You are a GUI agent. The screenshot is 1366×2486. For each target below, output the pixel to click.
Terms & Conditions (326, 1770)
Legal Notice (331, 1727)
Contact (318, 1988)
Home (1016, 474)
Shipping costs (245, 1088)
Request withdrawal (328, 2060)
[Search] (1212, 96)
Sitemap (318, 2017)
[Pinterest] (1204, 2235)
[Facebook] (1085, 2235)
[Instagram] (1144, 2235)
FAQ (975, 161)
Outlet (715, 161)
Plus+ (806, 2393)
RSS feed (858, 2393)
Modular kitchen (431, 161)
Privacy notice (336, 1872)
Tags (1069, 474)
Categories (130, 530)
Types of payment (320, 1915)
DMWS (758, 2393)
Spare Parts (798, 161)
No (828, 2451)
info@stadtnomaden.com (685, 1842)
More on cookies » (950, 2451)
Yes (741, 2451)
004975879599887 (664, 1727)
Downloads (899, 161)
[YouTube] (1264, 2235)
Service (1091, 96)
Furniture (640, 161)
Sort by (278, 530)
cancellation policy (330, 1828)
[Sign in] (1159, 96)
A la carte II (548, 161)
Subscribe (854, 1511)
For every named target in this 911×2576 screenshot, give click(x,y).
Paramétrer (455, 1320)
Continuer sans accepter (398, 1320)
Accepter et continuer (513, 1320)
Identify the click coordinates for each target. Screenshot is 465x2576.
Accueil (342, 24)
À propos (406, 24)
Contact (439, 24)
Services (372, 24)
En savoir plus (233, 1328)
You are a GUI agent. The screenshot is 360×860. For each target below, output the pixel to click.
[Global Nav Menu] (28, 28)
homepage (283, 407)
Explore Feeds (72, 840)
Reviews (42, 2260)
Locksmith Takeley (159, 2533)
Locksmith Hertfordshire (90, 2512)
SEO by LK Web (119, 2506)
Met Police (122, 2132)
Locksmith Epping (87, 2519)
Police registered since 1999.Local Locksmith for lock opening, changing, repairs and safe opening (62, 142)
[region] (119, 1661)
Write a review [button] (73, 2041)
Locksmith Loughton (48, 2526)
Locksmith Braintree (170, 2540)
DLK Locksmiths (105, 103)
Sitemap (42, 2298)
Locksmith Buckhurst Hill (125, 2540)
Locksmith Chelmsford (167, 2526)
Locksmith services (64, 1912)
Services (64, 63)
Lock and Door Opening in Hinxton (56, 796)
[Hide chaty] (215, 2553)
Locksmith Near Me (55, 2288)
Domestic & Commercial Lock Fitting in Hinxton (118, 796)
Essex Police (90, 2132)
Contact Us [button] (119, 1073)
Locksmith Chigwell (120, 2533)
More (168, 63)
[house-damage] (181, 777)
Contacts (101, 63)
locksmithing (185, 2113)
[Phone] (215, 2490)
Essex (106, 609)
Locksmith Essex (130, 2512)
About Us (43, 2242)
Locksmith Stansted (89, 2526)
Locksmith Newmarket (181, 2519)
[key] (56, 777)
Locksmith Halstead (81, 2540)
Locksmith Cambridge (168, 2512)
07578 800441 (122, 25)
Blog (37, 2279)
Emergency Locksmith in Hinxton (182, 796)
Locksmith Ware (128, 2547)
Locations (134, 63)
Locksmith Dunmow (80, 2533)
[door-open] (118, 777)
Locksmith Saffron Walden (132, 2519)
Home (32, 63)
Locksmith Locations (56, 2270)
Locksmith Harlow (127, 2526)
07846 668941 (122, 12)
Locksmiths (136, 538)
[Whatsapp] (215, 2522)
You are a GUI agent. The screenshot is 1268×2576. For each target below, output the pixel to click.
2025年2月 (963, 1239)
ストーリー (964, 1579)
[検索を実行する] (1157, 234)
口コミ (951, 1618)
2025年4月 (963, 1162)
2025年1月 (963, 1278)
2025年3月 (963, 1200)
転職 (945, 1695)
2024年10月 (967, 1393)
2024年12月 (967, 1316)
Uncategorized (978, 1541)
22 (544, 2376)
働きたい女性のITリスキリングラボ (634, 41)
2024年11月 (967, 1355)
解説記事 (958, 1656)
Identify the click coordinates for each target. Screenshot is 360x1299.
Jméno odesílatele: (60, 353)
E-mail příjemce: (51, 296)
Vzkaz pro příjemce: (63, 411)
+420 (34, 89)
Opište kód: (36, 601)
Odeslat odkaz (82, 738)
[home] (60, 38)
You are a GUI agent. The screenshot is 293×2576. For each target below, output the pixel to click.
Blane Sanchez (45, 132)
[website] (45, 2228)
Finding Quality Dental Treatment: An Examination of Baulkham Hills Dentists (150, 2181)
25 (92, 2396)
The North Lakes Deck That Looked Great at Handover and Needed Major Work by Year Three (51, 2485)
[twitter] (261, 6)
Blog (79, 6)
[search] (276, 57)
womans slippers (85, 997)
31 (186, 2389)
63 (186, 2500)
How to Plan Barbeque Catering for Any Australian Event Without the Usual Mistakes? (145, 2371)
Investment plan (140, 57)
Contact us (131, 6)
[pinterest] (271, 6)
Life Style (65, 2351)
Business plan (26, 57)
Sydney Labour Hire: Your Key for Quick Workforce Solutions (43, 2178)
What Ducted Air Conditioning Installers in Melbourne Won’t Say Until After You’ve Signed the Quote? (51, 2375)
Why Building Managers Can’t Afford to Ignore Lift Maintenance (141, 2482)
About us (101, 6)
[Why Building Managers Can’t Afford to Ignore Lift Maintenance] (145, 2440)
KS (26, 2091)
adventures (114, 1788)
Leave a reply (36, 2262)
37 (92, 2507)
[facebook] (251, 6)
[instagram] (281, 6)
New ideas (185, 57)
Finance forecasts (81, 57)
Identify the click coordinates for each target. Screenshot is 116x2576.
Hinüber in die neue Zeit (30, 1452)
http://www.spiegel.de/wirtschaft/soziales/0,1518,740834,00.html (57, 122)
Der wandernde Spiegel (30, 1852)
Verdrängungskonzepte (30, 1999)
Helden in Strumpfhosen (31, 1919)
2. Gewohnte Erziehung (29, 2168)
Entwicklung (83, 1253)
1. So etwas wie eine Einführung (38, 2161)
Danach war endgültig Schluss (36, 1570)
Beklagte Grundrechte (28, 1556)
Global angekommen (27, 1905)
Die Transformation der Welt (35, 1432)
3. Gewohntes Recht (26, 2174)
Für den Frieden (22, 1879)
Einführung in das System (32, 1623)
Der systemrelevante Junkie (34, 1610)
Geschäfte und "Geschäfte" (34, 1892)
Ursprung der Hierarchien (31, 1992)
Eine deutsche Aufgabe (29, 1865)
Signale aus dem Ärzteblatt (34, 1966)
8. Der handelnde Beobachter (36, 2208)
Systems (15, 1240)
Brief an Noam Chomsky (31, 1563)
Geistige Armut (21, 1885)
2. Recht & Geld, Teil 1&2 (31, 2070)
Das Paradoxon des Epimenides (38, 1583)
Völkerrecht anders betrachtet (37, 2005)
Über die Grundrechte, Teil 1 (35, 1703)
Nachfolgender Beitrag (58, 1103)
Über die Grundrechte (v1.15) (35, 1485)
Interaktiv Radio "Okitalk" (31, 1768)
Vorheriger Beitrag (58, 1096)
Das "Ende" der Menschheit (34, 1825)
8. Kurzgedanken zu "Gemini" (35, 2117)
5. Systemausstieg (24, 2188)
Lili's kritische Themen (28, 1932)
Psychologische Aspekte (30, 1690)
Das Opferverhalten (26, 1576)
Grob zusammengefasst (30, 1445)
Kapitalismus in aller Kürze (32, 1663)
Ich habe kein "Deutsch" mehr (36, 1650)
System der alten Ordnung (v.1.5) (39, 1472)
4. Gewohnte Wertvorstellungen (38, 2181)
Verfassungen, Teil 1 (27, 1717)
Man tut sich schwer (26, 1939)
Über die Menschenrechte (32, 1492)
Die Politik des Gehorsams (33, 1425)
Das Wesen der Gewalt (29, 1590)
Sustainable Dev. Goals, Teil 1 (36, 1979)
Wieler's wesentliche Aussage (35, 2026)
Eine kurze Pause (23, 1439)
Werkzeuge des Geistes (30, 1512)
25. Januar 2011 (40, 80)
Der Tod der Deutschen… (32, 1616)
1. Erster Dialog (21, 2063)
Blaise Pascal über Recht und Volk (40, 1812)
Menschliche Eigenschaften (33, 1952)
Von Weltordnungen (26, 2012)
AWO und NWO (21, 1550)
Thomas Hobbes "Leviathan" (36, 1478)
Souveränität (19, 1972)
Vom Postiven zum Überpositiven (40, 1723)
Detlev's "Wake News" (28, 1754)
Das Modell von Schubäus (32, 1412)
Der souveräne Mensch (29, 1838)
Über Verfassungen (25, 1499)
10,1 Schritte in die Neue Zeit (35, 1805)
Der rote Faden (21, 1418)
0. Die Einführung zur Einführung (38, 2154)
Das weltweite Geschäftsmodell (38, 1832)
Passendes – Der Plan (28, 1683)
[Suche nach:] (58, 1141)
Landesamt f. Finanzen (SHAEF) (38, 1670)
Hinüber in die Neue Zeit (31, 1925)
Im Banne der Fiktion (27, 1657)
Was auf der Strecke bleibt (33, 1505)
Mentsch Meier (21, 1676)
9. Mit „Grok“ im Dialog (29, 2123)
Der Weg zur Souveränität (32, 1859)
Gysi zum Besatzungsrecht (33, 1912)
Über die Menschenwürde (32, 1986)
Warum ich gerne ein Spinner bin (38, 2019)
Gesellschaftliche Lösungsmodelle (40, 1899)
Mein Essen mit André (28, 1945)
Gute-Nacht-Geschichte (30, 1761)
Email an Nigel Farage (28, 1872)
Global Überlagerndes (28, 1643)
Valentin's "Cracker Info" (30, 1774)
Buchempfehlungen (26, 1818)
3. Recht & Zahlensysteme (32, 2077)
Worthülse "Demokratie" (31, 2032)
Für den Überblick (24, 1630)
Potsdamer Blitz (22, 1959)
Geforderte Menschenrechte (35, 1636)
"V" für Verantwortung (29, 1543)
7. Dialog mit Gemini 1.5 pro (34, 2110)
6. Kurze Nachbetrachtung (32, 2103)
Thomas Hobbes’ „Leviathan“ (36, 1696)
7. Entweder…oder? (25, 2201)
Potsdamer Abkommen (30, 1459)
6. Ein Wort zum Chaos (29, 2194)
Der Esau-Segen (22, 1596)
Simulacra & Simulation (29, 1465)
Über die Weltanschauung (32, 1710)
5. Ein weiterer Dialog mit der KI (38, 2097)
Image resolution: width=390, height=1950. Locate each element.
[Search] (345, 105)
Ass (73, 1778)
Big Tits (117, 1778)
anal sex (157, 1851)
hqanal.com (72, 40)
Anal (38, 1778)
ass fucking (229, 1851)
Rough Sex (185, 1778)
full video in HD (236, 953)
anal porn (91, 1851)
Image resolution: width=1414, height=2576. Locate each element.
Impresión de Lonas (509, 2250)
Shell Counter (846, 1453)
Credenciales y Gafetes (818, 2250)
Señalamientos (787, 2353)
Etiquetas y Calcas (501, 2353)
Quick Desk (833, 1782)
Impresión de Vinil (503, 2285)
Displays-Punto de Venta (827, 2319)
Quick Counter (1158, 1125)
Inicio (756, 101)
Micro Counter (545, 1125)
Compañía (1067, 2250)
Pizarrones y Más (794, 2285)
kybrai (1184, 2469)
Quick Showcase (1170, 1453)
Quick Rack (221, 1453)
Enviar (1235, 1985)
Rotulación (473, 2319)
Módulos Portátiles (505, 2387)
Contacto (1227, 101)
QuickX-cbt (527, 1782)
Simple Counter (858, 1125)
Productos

━━━━━━━━

## TASK BRIEF
Among these entries, how many lines include the string "Ignore"? Reply with the number by itself.

## TASK ANSWER
2